Lacombe parlera d’un « manque de force mentale », ou manque de leaders forts sur la pelouse, appelez ça comme vous voudrez. « On a reproché à Thiago Silva son manque de charisme sur ces événements, poursuit Algerino, on va maintenant le reprocher à Marquinhos, talentueux, valeureux à qui il manque ce rôle de meneur qu’aurait pu avoir Ramos », leader de l’infirmerie et de la salle de sport du Camp des Loges.

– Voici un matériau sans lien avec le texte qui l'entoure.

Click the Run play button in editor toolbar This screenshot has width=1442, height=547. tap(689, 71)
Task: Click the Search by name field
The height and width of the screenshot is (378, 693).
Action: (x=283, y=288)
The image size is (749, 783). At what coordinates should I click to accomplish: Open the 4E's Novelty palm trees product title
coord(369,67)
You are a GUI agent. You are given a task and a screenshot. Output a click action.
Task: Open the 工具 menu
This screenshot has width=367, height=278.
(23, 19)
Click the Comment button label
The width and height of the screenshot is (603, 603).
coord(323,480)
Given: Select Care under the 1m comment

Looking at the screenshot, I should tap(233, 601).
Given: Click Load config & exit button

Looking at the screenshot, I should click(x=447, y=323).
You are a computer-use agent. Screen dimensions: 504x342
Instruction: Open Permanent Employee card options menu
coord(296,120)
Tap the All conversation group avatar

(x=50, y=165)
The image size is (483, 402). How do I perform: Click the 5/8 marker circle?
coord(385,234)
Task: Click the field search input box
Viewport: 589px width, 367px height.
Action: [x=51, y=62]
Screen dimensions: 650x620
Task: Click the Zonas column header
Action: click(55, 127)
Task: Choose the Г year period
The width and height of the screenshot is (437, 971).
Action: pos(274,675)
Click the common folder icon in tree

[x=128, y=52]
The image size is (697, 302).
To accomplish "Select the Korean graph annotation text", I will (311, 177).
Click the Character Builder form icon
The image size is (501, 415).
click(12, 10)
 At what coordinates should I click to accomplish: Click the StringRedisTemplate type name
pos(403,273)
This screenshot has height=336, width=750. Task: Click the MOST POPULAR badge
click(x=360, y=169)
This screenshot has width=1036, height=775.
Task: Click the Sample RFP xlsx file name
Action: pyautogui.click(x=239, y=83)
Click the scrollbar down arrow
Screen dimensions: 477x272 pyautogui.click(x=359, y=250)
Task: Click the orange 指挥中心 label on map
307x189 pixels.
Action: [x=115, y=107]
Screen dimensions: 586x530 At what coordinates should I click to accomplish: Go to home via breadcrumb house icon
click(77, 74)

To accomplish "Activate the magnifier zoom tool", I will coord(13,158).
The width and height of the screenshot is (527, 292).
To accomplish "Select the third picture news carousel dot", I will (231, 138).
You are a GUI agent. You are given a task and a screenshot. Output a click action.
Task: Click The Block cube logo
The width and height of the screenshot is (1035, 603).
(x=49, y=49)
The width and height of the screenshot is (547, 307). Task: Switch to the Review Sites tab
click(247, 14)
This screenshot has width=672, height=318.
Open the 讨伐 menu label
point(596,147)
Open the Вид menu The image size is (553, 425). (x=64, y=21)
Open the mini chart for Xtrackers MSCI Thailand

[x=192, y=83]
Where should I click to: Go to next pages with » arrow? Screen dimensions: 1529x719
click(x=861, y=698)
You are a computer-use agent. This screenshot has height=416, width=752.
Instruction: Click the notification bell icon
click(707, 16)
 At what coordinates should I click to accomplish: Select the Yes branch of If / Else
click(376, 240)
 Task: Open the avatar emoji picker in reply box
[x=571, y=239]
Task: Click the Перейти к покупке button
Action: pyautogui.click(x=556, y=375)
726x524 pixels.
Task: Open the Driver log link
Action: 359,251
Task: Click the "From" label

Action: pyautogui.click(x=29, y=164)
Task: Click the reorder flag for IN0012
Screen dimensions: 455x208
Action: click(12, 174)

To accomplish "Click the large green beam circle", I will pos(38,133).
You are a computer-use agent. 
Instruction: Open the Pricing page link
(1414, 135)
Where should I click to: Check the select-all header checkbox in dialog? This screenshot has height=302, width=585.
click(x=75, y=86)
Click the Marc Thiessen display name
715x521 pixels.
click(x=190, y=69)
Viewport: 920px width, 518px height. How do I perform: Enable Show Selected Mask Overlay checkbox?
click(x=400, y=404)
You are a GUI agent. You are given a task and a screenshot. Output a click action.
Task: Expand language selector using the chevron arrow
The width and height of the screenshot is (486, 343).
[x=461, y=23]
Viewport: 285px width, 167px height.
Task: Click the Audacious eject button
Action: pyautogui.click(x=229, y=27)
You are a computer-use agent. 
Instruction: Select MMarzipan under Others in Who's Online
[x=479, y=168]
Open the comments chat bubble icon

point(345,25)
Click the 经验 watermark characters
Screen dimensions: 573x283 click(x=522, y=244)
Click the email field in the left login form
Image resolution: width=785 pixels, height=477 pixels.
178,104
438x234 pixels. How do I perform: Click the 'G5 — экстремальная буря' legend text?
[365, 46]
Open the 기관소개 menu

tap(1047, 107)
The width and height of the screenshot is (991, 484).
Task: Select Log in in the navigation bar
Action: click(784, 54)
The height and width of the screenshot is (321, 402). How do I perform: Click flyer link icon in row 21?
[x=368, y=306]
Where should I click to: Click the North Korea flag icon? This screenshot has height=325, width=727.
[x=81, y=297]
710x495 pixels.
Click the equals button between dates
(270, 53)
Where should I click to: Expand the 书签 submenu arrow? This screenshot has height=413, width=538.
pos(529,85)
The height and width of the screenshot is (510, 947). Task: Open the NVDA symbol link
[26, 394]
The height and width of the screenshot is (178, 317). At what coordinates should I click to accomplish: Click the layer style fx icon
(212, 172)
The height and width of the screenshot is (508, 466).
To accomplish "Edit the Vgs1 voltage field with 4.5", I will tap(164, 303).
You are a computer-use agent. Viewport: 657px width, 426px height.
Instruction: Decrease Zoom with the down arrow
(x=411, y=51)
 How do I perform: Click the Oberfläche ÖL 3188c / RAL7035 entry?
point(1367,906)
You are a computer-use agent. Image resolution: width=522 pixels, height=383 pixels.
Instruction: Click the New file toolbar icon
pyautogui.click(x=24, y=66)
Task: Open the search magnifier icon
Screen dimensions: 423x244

Les faits hors terrain : De la remontada, on retiendra la discussion petit bras entre Verratti, Matuidi, Meunier et Draxler quelques jours avant le match retour. De Manchester United, on garde le visage hagard de Neymar sur le penalty sifflé sur Kimpembe. Du Bernabeu, on se souviendra que Nasser Al-Khelaïfi, furax, aurait essayé de rentrer dans le vestiaire des arbitres au coup de sifflet final. Marca a eu accès au rapport de l’arbitre :

« Après le match, le président et directeur sportif du PSG, Leonardo, ont fait preuve d’un comportement agressif et ont tenté d’entrer dans le vestiaire des arbitres. Ils ont bloqué la porte et le président a délibérément frappé le drapeau d’un des arbitres, en le brisant. »

Les conséquences : Il y a toujours l’idée d’une apocalypse parisienne après chaque déroute en Ligue des champions liée au manque d’attractivité qui en découlerait. L’histoire a néanmoins prouvé que les défaites ont toutes été suivies de grands coups au mercato. Le problème étant que cette année, celui-ci se fera dans le mauvais sens : Mbappé, l’homme qui porte l’équipe depuis un an, va filer gratos au Real. Double-défaite. Le PSG aura cette fois plus que les autres du mal à s’en remettre.

Le verdict : Si la remontada reste intouchable, le fiasco du Bernabeu propose un scénario plus riche que l’élimination de 2019 au Parc des Princes. Médaille d’argent de la lose pour la soirée du 9 mars 2022.